The Machine Learning Process
- 02:02
Understand the machine learning process and the importance of high-quality training data for training models to make accurate predictions.
Downloads
No associated resources to download.
Glossary
Machine Learning PythonTranscript
We're going to start this lesson with a high level look at the machine learning process. The machine learning process involves training a model with data comprised of known observations. The model's predictive accuracy is primarily determined by the quality of the training data. For example, if you are an equity researcher and you're making buy, hold, sell recommendations for various companies, you can look back at some of these companies like Walmart, Apple, Netflix, and Microsoft, and in retrospect determine whether buy, hold or sell would have been a good call, Now that you know their financial performance. As you're doing this historical analysis, you might look at features such as price, the target price at the time, the beta of the company, or the sector that they're in. So you take this training data, this historical data where you know the financial performance of these companies and you know what you should have recommended. Then you give that training data to an untrained model and the model becomes trained. It learns to recognize patterns using that training data. So now that the model is trained, you can take unknown observations.
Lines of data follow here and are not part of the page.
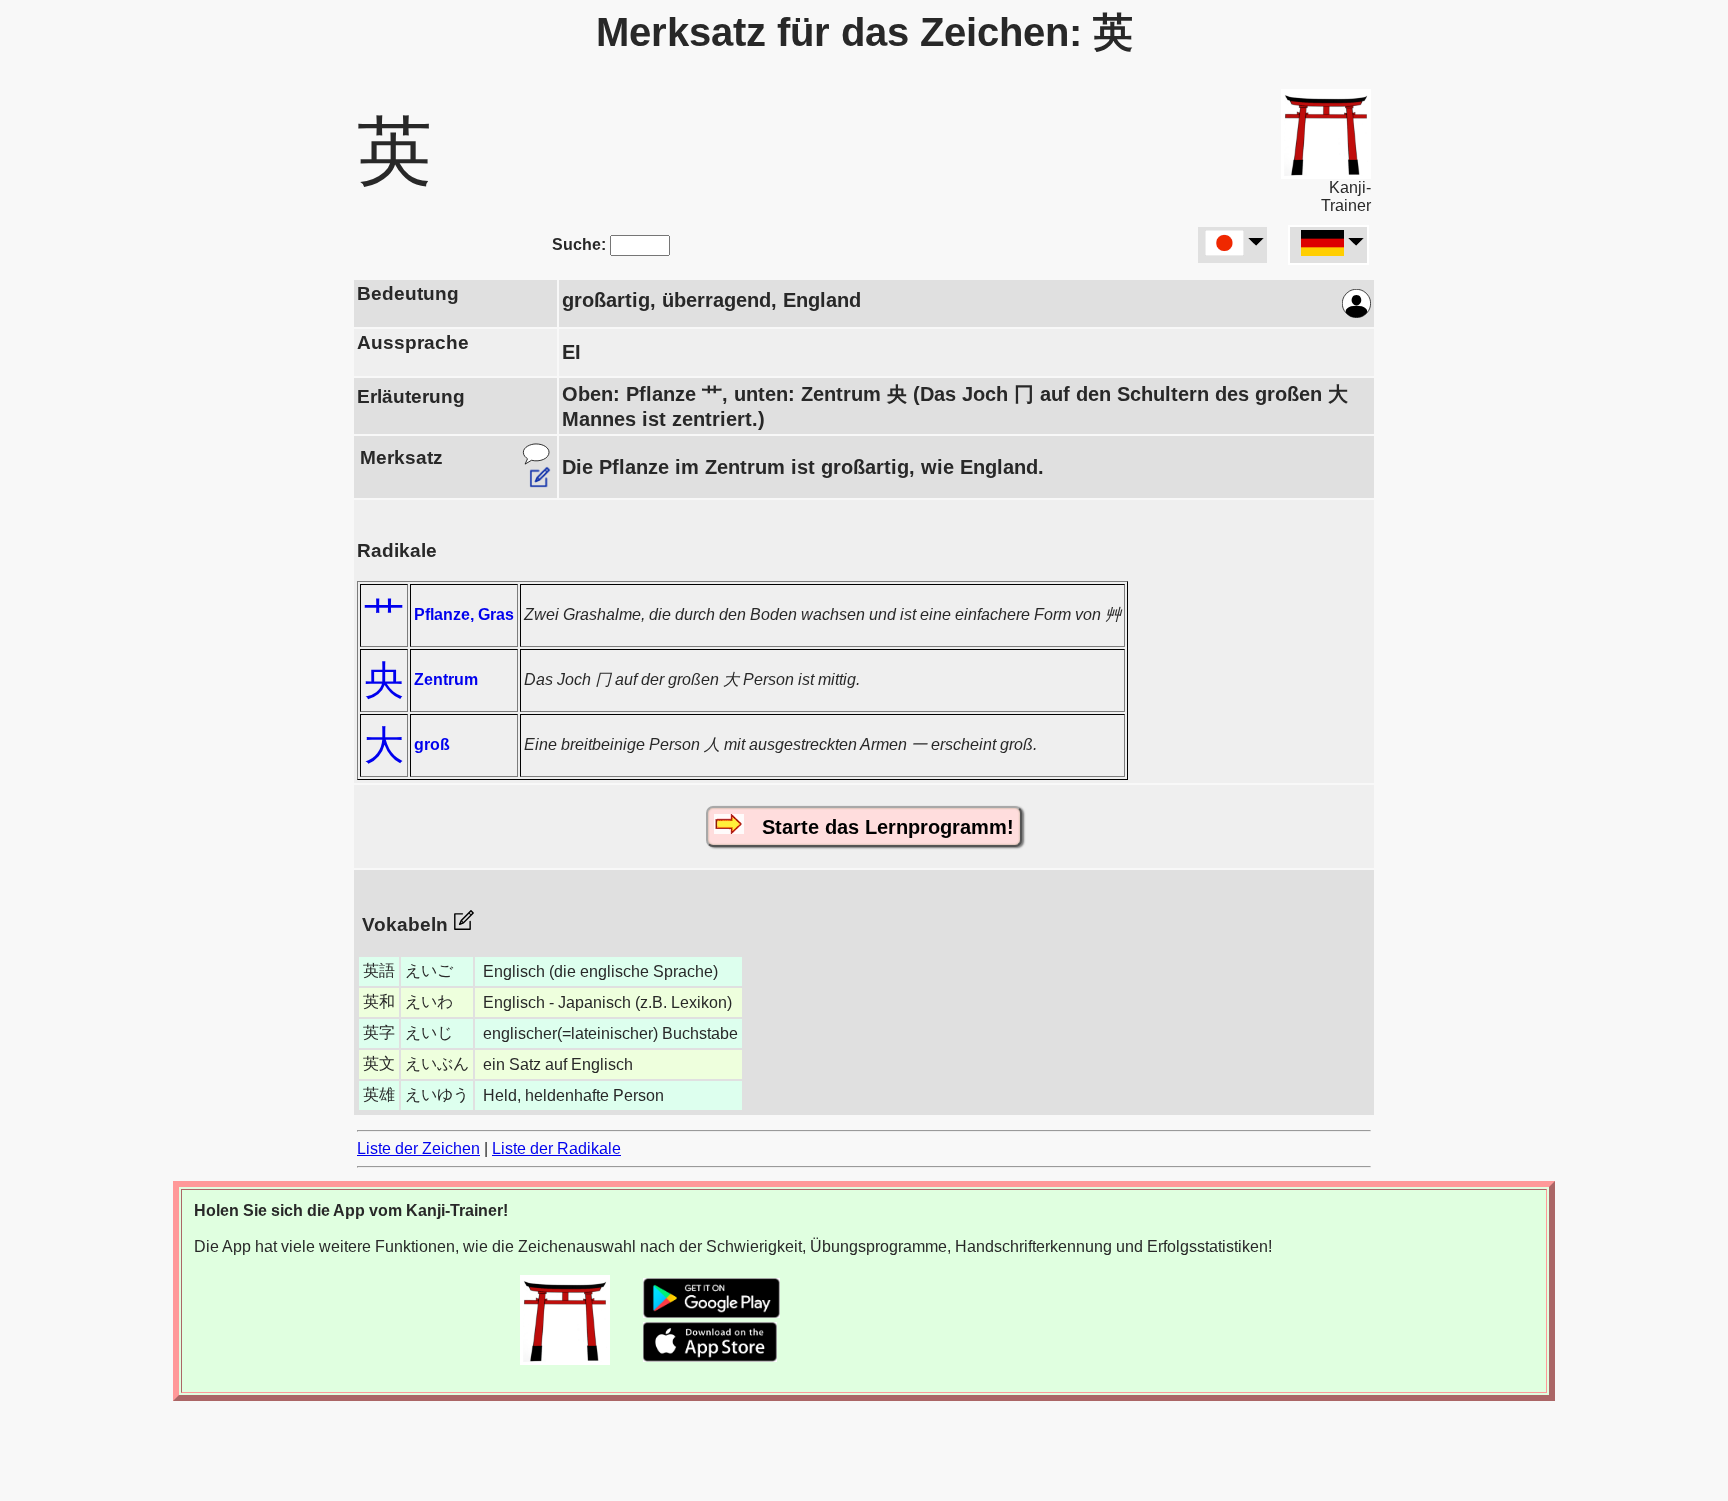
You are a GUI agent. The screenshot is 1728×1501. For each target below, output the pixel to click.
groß (432, 744)
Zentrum (446, 679)
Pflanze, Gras (464, 614)
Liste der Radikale (556, 1148)
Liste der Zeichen (418, 1148)
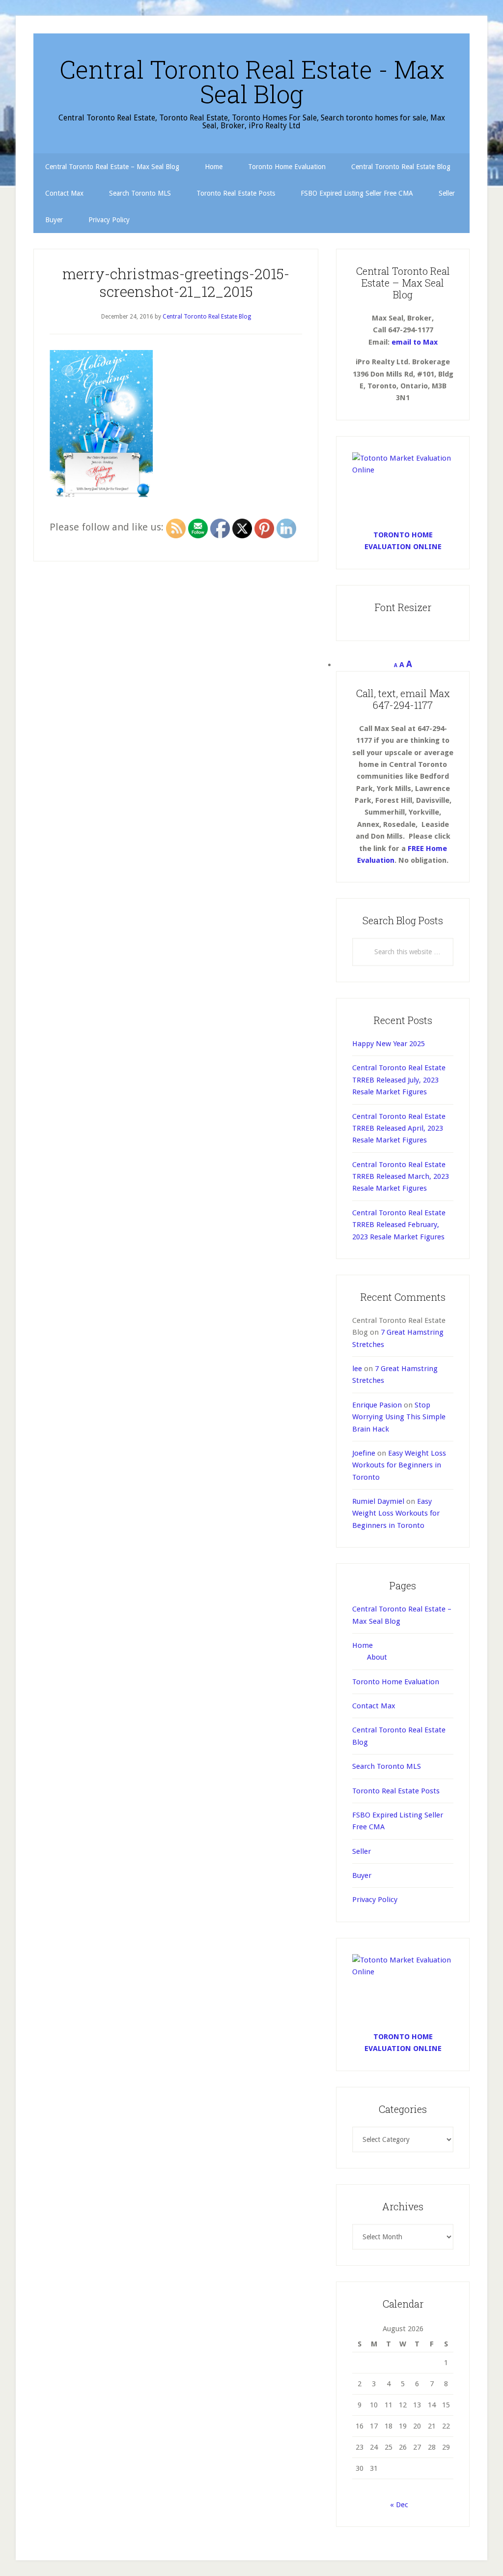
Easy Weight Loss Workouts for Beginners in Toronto (399, 1465)
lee (357, 1368)
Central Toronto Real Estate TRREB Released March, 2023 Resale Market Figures (400, 1176)
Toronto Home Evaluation (395, 1681)
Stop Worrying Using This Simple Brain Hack (399, 1417)
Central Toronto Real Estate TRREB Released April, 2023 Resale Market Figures (399, 1128)
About (377, 1657)
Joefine (363, 1453)
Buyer (361, 1875)
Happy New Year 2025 (388, 1043)
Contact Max (373, 1705)
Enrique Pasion (377, 1405)
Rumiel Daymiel (378, 1501)
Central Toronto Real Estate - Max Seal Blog (251, 81)
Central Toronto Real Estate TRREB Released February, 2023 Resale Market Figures (399, 1224)
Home (362, 1645)
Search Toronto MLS (386, 1766)
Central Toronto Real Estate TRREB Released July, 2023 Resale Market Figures (399, 1079)
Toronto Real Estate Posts (396, 1790)
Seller (361, 1851)
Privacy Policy (374, 1899)
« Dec (399, 2504)
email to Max (414, 342)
So now today you can feed the model companies price, their target price, their beta, and their sector, and the company will be able to make accurate predictions about whether you should issue a buy, hold, or sell recommendation for each of those companies. The point here is that your model is learning from the data that you pass to it. So if you pass it poor quality data with a lot of errors and mistakes, the model is going to learn using that erroneous data and therefore it's going to make erroneous predictions. So really the most important part of the entire machine learning process is ensuring that that model gets really high quality data to learn from and identify patterns. That's what's going to enable it to make predictions with laser precision.